## EXERCISE GOAL
Would you please output the data exactly, omitting no line?

[Stored records]

------------------------------------------------------------------------

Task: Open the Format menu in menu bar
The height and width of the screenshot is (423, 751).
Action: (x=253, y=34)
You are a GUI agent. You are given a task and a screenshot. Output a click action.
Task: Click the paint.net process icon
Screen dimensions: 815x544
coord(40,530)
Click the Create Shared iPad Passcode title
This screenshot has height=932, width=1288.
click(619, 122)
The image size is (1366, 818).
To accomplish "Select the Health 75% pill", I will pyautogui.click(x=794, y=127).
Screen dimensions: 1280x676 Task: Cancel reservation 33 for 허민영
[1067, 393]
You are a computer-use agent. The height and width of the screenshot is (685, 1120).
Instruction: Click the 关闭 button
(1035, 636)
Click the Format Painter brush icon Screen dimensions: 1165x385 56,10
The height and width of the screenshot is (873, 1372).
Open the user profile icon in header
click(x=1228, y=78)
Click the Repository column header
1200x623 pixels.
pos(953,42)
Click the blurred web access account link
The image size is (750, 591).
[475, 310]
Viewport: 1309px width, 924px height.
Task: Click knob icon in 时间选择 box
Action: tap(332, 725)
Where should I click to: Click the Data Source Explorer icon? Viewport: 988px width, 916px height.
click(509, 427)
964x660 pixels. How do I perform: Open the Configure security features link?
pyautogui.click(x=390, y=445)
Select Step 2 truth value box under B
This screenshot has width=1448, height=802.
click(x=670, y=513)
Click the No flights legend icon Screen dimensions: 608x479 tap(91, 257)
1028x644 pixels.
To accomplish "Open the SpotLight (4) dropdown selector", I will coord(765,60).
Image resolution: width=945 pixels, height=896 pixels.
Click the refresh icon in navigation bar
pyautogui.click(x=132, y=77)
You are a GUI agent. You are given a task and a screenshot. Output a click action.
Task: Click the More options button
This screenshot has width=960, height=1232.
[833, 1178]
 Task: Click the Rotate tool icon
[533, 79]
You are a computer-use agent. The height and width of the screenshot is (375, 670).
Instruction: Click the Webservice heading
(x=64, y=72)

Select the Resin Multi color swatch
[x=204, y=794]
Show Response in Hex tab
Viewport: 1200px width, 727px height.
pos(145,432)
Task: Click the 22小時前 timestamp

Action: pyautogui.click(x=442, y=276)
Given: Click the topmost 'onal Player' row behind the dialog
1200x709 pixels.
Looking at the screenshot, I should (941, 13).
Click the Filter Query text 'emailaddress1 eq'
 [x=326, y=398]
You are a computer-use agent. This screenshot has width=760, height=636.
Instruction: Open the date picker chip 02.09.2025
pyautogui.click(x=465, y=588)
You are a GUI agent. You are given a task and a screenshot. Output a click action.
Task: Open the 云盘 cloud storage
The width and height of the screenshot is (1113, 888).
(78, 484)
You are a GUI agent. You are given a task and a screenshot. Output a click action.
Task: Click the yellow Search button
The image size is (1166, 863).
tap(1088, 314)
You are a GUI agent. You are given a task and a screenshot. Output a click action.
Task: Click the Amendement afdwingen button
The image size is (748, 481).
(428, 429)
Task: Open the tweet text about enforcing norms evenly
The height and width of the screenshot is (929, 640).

------------------------------------------------------------------------

## EXERCISE OUTPUT
Task: Open the Format menu in menu bar
The height and width of the screenshot is (423, 751).
Action: (x=253, y=34)
You are a GUI agent. You are given a task and a screenshot. Output a click action.
Task: Click the paint.net process icon
Screen dimensions: 815x544
coord(40,530)
Click the Create Shared iPad Passcode title
This screenshot has height=932, width=1288.
click(619, 122)
The image size is (1366, 818).
To accomplish "Select the Health 75% pill", I will pyautogui.click(x=794, y=127).
Screen dimensions: 1280x676 Task: Cancel reservation 33 for 허민영
[1067, 393]
You are a computer-use agent. The height and width of the screenshot is (685, 1120).
Instruction: Click the 关闭 button
(1035, 636)
Click the Format Painter brush icon Screen dimensions: 1165x385 56,10
The height and width of the screenshot is (873, 1372).
Open the user profile icon in header
click(x=1228, y=78)
Click the Repository column header
1200x623 pixels.
pos(953,42)
Click the blurred web access account link
The image size is (750, 591).
[475, 310]
Viewport: 1309px width, 924px height.
Task: Click knob icon in 时间选择 box
Action: tap(332, 725)
Where should I click to: Click the Data Source Explorer icon? Viewport: 988px width, 916px height.
click(509, 427)
964x660 pixels. How do I perform: Open the Configure security features link?
pyautogui.click(x=390, y=445)
Select Step 2 truth value box under B
This screenshot has width=1448, height=802.
click(x=670, y=513)
Click the No flights legend icon Screen dimensions: 608x479 tap(91, 257)
1028x644 pixels.
To accomplish "Open the SpotLight (4) dropdown selector", I will coord(765,60).
Image resolution: width=945 pixels, height=896 pixels.
Click the refresh icon in navigation bar
pyautogui.click(x=132, y=77)
You are a GUI agent. You are given a task and a screenshot. Output a click action.
Task: Click the More options button
This screenshot has width=960, height=1232.
[833, 1178]
 Task: Click the Rotate tool icon
[533, 79]
You are a computer-use agent. The height and width of the screenshot is (375, 670).
Instruction: Click the Webservice heading
(x=64, y=72)

Select the Resin Multi color swatch
[x=204, y=794]
Show Response in Hex tab
Viewport: 1200px width, 727px height.
pos(145,432)
Task: Click the 22小時前 timestamp

Action: pyautogui.click(x=442, y=276)
Given: Click the topmost 'onal Player' row behind the dialog
1200x709 pixels.
Looking at the screenshot, I should (941, 13).
Click the Filter Query text 'emailaddress1 eq'
 [x=326, y=398]
You are a computer-use agent. This screenshot has width=760, height=636.
Instruction: Open the date picker chip 02.09.2025
pyautogui.click(x=465, y=588)
You are a GUI agent. You are given a task and a screenshot. Output a click action.
Task: Open the 云盘 cloud storage
The width and height of the screenshot is (1113, 888).
(78, 484)
You are a GUI agent. You are given a task and a screenshot. Output a click action.
Task: Click the yellow Search button
The image size is (1166, 863).
tap(1088, 314)
You are a GUI agent. You are given a task and a screenshot. Output a click action.
Task: Click the Amendement afdwingen button
The image size is (748, 481).
(428, 429)
Task: Open the tweet text about enforcing norms evenly
The height and width of the screenshot is (929, 640).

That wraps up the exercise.